Goldbeck: Bei uns ist ein Aspekt Nachhaltigkeit. Wir machen die Planungen so, dass ein Gebäude gewartet, gepflegt und instandgehalten werden kann – und wir betreuen es von der ersten Idee bis später zur grünen Wiese, wenn das ganze Gebäude abgerissen wird. Wir können ja nicht jeden Industriebau zu Denkmälern machen. Deshalb müssen wir Wege finden, die Baustoffe so zusammenzufügen, dass wir sie nach 50 Jahren auch wieder entfernen können. Zusätzlich bieten wir Solaranlagen für unsere Dächer an. Da arbeiten wir eng mit der Solarfirma zusammen, die einer meiner drei Söhne hat. Arnold: Wir haben jetzt einen Tesla umgebaut. Elon Musk sagt ja, sein Traum wäre, dass man keine Lenksäule mehr braucht und kein Lenkrad. Wir haben so ein Auto gebaut – einen Tesla ohne Pedale und ohne Lenkrad. Und er hat auch eine Straßenzulassung. Seine Vision haben wir praktisch realisiert und es fahren bereits Menschen mit Behinderung in Autos mit der Technologie, die ihm noch fehlt.
Wie geht es mit Ihren Unternehmen weiter? Steht die nächste Generation schon bereit?

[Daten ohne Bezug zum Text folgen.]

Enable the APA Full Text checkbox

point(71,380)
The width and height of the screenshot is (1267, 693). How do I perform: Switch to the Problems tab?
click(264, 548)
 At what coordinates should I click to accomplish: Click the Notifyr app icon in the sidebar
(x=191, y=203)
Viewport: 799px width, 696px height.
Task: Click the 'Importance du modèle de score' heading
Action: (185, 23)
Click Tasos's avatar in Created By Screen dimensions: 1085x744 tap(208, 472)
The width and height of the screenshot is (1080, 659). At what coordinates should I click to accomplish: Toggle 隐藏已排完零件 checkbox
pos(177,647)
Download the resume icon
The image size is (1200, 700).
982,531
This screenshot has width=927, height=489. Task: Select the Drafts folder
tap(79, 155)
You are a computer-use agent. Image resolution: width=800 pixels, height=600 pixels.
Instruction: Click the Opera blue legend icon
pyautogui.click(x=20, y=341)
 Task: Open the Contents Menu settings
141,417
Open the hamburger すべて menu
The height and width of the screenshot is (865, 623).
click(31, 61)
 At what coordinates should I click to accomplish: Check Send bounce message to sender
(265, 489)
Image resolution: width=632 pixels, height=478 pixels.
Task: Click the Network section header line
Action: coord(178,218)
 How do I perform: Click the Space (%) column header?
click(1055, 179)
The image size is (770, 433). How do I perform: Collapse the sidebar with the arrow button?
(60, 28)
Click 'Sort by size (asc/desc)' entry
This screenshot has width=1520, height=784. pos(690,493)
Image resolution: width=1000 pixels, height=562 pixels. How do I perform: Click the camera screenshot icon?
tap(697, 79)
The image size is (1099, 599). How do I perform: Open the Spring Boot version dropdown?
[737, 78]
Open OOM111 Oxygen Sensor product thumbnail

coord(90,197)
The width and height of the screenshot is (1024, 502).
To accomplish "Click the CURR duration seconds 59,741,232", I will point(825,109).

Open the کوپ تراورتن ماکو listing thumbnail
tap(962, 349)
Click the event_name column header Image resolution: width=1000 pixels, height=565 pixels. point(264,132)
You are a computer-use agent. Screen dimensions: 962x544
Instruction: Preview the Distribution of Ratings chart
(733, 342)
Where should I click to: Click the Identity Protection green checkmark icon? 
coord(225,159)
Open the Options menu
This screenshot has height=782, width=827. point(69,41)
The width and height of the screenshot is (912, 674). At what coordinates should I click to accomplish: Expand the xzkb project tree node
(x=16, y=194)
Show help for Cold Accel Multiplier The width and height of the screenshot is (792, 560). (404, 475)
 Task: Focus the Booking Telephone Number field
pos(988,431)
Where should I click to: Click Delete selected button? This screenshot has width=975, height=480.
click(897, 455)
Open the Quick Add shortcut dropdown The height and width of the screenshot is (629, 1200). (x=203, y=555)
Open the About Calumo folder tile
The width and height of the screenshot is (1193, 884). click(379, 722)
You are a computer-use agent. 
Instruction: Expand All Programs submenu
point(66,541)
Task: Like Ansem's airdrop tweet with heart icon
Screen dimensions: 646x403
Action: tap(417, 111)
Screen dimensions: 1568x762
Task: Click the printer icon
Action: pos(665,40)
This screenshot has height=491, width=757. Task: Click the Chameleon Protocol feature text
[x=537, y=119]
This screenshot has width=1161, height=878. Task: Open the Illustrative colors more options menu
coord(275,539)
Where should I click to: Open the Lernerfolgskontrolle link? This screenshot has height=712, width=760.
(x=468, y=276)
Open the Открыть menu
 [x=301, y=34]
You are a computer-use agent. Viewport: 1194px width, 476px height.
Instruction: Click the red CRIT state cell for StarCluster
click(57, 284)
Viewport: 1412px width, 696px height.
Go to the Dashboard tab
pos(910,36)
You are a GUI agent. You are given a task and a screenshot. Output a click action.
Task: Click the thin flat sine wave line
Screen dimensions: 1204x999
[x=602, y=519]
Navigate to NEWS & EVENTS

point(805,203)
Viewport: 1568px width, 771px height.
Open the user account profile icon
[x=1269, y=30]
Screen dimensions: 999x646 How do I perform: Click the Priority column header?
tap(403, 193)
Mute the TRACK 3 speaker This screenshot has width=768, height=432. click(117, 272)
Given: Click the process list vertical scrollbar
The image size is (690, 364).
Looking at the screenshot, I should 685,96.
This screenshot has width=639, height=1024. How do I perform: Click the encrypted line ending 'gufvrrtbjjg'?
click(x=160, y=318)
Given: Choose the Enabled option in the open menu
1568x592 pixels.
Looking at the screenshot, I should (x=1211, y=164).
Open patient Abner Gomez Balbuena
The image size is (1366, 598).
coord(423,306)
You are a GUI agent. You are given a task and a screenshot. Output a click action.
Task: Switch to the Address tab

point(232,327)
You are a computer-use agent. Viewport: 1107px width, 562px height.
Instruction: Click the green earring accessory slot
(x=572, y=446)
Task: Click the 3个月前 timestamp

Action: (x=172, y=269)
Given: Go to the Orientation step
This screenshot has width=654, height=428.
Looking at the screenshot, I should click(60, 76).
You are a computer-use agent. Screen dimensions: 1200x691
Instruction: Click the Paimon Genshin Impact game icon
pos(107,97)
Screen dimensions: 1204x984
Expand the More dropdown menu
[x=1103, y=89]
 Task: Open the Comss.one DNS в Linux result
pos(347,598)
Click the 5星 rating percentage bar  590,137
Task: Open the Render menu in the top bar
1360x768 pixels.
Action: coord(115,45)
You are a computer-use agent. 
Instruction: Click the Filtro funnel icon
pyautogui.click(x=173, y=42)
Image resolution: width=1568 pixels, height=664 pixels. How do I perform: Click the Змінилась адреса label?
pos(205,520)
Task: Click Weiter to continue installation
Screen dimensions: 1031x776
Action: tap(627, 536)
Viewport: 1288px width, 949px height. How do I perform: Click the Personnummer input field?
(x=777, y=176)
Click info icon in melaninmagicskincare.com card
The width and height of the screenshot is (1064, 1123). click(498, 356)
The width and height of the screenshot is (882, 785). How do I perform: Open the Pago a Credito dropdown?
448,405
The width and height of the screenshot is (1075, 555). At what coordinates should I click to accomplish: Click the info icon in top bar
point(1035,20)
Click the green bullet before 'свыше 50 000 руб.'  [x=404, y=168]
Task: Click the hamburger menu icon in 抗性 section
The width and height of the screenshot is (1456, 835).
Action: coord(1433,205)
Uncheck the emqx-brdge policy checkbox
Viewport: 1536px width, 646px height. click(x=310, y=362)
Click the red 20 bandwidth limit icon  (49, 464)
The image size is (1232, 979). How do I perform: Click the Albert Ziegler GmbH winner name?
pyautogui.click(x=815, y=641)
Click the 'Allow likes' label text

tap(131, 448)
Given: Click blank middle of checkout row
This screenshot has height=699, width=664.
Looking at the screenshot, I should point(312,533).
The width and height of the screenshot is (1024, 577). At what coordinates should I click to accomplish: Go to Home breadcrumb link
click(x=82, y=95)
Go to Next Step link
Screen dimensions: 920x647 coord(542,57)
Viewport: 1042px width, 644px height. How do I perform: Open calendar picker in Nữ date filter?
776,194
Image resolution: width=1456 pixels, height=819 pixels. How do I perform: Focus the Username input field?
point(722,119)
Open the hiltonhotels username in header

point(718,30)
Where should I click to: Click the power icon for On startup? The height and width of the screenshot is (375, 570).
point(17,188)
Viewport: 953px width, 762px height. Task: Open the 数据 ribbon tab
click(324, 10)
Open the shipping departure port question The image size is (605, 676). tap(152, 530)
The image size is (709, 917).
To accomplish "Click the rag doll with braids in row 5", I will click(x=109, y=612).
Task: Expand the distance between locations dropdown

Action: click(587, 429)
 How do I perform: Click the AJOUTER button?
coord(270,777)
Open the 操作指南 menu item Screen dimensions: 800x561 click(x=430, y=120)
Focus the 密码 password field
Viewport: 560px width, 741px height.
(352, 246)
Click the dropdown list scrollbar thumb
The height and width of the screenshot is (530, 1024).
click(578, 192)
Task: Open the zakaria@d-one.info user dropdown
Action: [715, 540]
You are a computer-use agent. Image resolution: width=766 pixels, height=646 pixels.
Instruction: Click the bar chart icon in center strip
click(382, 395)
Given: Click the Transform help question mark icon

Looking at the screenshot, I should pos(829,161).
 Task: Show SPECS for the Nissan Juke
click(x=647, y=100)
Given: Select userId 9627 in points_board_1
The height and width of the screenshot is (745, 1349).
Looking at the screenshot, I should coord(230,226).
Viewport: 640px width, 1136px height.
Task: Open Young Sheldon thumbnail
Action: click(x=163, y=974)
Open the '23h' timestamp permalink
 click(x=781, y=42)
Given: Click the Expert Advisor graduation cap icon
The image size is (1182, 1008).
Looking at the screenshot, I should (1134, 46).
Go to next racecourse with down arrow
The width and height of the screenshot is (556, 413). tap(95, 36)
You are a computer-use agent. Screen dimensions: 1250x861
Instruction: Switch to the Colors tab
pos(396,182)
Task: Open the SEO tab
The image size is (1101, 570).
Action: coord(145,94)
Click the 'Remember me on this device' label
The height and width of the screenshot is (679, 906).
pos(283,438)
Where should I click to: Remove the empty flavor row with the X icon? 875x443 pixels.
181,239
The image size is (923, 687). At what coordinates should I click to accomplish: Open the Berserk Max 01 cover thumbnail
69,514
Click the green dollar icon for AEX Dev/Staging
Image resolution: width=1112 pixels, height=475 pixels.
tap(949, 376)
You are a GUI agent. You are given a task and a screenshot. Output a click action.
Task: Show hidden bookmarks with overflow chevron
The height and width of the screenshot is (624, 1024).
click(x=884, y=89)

Goldbeck: Ich habe die Geschäftsführung weitergegeben und auch die Gesellschaftsanteile im Wesentlichen an die Nachfolgegeneration übertragen. Ich nehme mich jetzt so weit zurück, dass ich mich gar nicht mehr um die unternehmerischen Dinge kümmere. Ich bin ja mit Leidenschaft Ingenieur. Da fällt mir natürlich immer wieder noch was ein und ich versuche, das einzubringen, damit andere dann meine Gedanken und meine Ideen weiterverfolgen können. Arnold: Mein ältester Sohn ist erst 21 Jahre alt, aber er hat das Unternehmerische im Blut. Er war schon von klein auf immer dabei und hat das Ganze genau verfolgt.